The family of the neural network models is constantly growing. In addition to FCNN, Convolutional Neural Network (CNN) and Recurrent Neural Network (RNN) models have been developed for applications such as image analysis and speech recognition (e.g. Goodfellow et al., 2017). A recent study by Mozaffar et al. (2019) showed their merits in predicting the behavior of composites subject to nonlinear loading. Even though RNNs have not yet been applied to the modeling of sheet metal, they seem to be particularly suitable for modeling path-dependent plasticity. Unlike FCNNs, recurrent neural networks are equipped with history-dependent internal variables that may potentially mimic the role of objects such as plastic strains and back stresses in physics-based plasticity. Training of RNNs has long been considered a challenge due to vanishing and exploding gradients in the backpropagation process (Hochreiter et al., 2001).
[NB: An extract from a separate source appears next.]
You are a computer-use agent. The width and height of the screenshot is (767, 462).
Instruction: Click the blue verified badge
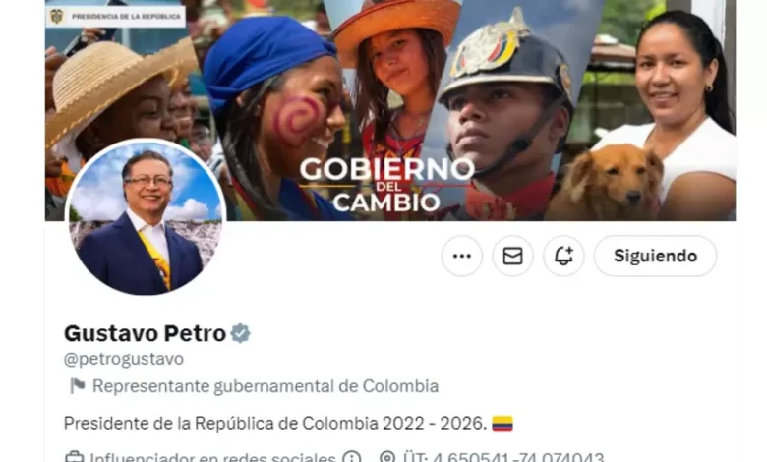(240, 333)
However, Long Short-Term Memory (LSTM) models (e.g. Hochreiter and Schmidhuber, 1997) and Gated Recurrent Units (GRU) (e.g. Cho et al., 2014) are examples for successful formulations of RNNs that overcome their notorious training issues.

It is the goal of the present work to construct FCNN- as well as RNN-based constitutive models to describe the large deformation response of elasto-plastic solids. The Homogeneous Anisotropic Hardening (HAH) model with the Yld2000-2d yield function (e.g. Barlat et al., 2011; Barlat et al., 2013, 2014) will serve as a physics-based reference solution, thereby challenging the RNN model to represent complex anisotropic hardening phenomena. To gain insight into the modeling capabilities of neural networks, several constitutive modeling problems of increasing degree of difficulty are treated. Section 2 provides an overview of the corresponding problem statements. In Section 3, we recall briefly the constitutive equations for the HAH model, before detailing the formulations of the fully-connected and recurrent neural network models with gated recurrent units in Section 4. In Section 5, it is then demonstrated that FCNNs and RNNs are able to replicate the predictions of conventional plasticity models, including those of the complex HAH model for an aluminum alloy and a mild steel. A combined RNN-FCNN model is then further challenged in Section 6, where we describe the macroscopic stress-strain response of a two-dimensional metallic foam after training based on the results from unit cell simulations.